When Gideon the Ninth opens, the titular Gideon is waiting for a shuttle to take her away from the Ninth House. At this moment, we are seemingly entering a familiar subgenre of science fiction – a space opera. Any illusions that this is a typical space opera, however, disappear when we are introduced to Gideon’s beloved longsword which, as it happens, she is rather skilled at using. A sword may appear to be a small detail to comment on, but this element, although small, sees the beginning of the fantastical creep into the story.
Said fantastical aspect of the novel comes marching in like a whirling storm when Harrow sweeps into the scene – a necromancer with the ability to create skeletal constructs with scraps of bone – and we know that this is absolutely, definitely not a typical space opera. There is something apt about necromancers in space. Outer space is vast, cold, empty, deadly.
Gideon and Harrow travel to the First House for a contest that will see the victorious party become a Lyctor. The sprawling and dilapidated manor they find themselves staying in brings a feeling of the Gothic into the novel. There is something incredibly eerie about the house. The necromancers and cavaliers of the nine necromantic houses are collected together in a building served by skeleton servants and devoid of any other life.
The necromancers’ abilities are tested through tasks in a basement laboratory, and they seek to understand the principles behind the necromantic tasks they accomplish. This layers an element of science to the magic that makes the necromancers’ skills seem more real. There is something unsettling in the way Harrow scientifically examines the tasks. It makes what appeared at the start to be a mysterious magic, to seem completely, plausibly scientific and real. There is no warmth in this magic. It is hard, cold and scientific.
Thus far, Tamsyn Muir has brought together aspects of science fiction, fantasy and the Gothic. But there is more to come. The novel becomes a murder mystery as the candidates begin to be found dead one by one, reminiscent of Agatha Christie’s And Then There Were None. Similar to the classic detective novel, the necromancers and cavaliers are trapped on an island with no means of communicating to the outside world as someone, or something, picks them off. Tamsyn Muir also draws on the horror genre through gruesome deaths and the monstrous creatures which Gideon and Harrow face.
Necromancers, skeletons, monsters and murder could combine to make something very dark indeed. And yet, layered over this amalgamation of dark themes is Gideon’s sarcastic, swearing, and humorous voice.
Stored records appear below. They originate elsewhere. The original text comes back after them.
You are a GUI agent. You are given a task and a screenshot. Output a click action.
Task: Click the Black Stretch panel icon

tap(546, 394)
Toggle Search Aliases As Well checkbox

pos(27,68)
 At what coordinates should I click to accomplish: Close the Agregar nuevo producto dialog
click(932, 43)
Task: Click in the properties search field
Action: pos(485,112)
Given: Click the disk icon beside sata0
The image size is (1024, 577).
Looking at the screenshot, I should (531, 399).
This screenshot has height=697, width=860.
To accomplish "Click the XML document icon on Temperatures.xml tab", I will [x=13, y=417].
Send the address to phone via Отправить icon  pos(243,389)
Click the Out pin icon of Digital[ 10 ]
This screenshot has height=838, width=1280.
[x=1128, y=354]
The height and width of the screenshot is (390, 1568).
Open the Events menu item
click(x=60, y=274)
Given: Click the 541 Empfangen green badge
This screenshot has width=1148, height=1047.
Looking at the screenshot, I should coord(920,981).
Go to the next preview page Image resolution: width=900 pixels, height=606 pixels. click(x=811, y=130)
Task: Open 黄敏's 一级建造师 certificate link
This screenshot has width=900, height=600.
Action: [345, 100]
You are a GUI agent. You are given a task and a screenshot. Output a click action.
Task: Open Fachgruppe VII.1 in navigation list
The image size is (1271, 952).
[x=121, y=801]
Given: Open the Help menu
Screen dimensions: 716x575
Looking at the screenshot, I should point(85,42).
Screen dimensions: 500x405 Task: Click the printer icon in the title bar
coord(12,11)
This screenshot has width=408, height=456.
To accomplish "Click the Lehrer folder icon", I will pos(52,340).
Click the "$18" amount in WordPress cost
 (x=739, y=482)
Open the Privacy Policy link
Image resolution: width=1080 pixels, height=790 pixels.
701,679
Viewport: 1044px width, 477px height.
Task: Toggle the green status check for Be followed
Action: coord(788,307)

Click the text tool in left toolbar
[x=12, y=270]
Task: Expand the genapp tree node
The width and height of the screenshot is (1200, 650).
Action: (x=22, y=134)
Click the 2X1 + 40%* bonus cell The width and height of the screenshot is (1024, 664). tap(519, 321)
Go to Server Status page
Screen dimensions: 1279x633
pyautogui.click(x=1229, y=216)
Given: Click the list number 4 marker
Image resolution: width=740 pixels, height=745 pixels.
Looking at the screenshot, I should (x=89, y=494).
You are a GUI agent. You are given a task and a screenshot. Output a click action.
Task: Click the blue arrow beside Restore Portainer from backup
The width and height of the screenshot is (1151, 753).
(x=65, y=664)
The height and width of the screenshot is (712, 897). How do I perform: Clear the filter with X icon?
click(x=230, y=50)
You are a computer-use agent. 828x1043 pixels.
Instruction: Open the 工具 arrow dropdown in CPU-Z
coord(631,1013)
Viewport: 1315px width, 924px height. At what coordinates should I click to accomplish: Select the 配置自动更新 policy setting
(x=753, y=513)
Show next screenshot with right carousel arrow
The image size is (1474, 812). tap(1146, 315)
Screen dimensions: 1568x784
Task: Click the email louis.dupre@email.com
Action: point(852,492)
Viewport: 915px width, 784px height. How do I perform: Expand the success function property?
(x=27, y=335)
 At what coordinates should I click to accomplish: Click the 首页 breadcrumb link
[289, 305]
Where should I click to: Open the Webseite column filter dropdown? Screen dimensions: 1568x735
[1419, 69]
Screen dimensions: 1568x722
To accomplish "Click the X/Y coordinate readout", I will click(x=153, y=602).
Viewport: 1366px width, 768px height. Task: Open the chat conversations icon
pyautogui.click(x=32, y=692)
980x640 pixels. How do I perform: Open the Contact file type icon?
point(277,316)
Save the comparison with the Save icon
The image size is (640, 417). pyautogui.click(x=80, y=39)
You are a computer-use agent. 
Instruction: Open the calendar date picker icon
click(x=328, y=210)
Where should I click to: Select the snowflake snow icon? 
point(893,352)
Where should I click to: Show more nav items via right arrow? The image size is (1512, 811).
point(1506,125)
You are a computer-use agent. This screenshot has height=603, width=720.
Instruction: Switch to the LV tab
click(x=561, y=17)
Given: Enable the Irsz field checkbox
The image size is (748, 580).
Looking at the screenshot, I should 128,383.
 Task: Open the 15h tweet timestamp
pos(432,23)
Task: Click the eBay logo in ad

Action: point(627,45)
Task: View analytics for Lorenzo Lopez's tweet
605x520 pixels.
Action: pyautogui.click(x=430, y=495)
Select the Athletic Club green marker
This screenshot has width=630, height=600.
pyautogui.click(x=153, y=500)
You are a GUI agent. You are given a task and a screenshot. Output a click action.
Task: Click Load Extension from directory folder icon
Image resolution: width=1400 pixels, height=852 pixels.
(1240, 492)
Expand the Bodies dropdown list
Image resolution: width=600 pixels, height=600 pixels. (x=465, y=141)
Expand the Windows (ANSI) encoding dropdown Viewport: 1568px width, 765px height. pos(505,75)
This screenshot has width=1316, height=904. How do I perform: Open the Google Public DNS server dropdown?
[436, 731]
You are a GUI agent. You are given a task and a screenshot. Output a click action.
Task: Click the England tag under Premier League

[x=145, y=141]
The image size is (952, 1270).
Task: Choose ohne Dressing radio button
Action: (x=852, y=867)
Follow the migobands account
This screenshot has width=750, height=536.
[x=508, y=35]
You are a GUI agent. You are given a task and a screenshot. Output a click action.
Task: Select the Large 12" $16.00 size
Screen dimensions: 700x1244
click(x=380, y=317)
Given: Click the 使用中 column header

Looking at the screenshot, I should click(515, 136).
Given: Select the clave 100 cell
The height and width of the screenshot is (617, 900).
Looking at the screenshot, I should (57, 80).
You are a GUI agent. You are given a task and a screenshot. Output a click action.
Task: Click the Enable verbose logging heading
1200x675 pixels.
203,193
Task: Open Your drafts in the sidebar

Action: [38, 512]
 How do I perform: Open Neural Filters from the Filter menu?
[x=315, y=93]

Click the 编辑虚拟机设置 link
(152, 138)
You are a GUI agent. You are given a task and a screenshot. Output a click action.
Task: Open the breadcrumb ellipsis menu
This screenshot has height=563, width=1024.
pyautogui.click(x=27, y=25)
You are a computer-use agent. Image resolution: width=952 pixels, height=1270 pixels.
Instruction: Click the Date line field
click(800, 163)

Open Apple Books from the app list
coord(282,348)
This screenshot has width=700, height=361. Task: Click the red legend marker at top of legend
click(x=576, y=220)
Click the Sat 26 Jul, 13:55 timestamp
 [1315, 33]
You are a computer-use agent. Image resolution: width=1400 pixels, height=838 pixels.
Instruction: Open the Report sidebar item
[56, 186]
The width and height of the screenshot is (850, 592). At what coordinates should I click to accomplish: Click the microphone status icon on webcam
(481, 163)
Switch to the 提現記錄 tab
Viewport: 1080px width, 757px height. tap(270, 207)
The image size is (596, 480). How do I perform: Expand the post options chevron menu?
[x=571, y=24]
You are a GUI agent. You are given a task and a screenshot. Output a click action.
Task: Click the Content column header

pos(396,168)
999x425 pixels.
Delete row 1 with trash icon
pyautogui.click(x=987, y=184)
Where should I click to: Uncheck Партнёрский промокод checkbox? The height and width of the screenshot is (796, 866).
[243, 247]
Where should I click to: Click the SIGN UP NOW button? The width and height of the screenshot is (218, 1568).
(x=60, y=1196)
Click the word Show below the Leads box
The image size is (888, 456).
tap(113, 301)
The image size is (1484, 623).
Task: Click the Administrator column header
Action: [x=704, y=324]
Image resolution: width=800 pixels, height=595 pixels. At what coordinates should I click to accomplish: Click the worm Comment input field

This completely shifts the tone of the novel. While there are dark moments, the humour provides an overlay, like a colour filter, to alter the way we absorb the book’s contents. Gideon’s voice is full of life, at odds with the death all around her.
Gideon the Ninth is a melting pot of genres and tropes. It doesn’t sound like it should work, but it does. By combining elements that wouldn’t usually be melded together, Tamsyn Muir has created something original and unique – a novel that is engaging in its unexpectedness.